Psychiatric genome-wide association study enrichment shows promise for future psychopharmaceutical discoveries

Abstract

Background: Innovation in psychiatric therapeutics has stagnated on known mechanisms. Psychiatric genome-wide association studies (GWAS) have identified hundreds of genome-wide significant (GWS) loci that have rapidly advanced our understanding of disease etiology. However, whether these results can be leveraged to improve clinical treatment for specific psychiatric disorders remains poorly understood.

Methods: In this proof-of-principal evaluation of GWAS clinical utility, we test whether the targets of drugs used to treat Attention Deficit Hyperactivity Disorder (ADHD), Bipolar Disorder (BiP), Generalized Anxiety Disorder (GAD), Major Depressive Disorder (MDD), Post-Traumatic Stress Disorder (PTSD), Schizophrenia (SCZ), Substance Use Disorders (SUDs), and insomnia (INS), are enriched for GWAS meta-analysis findings.

Results: The genes coding for treatment targets of medications used to SCZ, BiP, MDD, and SUDs (but not ADHD, PTSD, GAD, or INSOM) are enriched for GWS loci identified in their respective GWAS (ORs: 2.78-27.63; all ps <1.15e-3). Enrichment is largely driven by the presence of a GWS locus or loci within a gene coding for a drug target (i.e., proximity matching). Broadly, additional annotation (i.e., functional: Combined Annotation Dependent Depletion [CADD] scores, regulomeDB scores, eQTL, chromatin loop, and gene region; statistical: effect size of genome-wide significant SNPs; Z-score of SNPs; number of drug targets implicated by GWAS), with the exception of weighting by the largest SNP effect size, does not further improve enrichment across disorders.
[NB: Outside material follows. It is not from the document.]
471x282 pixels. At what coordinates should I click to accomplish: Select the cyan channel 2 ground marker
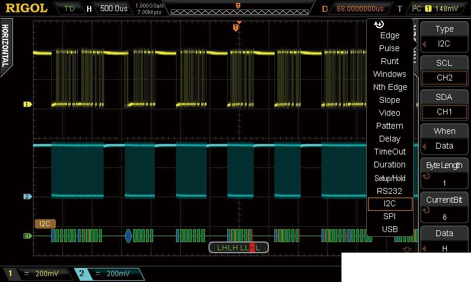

Evaluation of prior smaller GWAS reveal that more recent larger GWAS improve enrichment.

Conclusions: GWAS results may assist in the prioritization of medications for future psychopharmaceutical research.

Fig. 1. GWAS implicates current treatments for psychiatric disorders.
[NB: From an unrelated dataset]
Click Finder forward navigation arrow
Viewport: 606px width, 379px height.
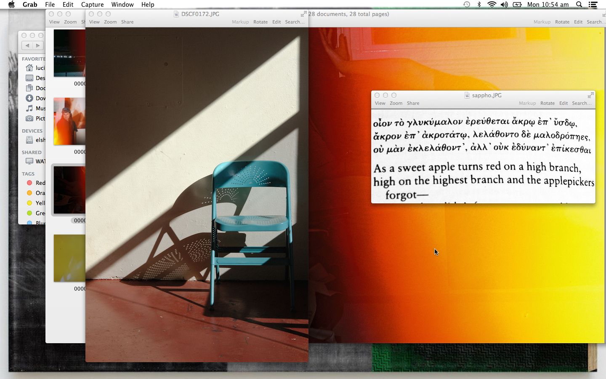[38, 45]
A Odds ratio of a drug implicated by GWAS being a known treatment for a psychiatric disorder, controlling for the number of drug targets of each drug. Those results that were significant after Bonferroni are plotted with their standard error. MDD major depressive disorder, ADHD attention deficit hyperactivity disorder, GAD generalized anxiety disorder, PTSD post-traumatic stress disorder. B The link between a treatment for that disease and the drug targets from GWAS is shown as a Sankey Network Diagram. Larger colored edges signify genes (left) and drugs (right) that are more connected. These are the positive enrichment cases that are driving our significant findings.

Fig. 2. Enrichment for various genomic annotations.

For each disorder we plot the enrichment when genomic annotations are used instead of 0 or 1 any-gene pairing. Each dot is the beta and CI’s for that beta. Abs absolute value or that the absolute value of SNP effect sizes was used, CADD combined annotation dependent depletion, pLI loss intolerance probability score. When points are missing from the plot, it is because no Exonic variant was a drug target after pruning SNPs for linkage disequilibrium. MDD major depressive disorder, SUD Substance use disorders.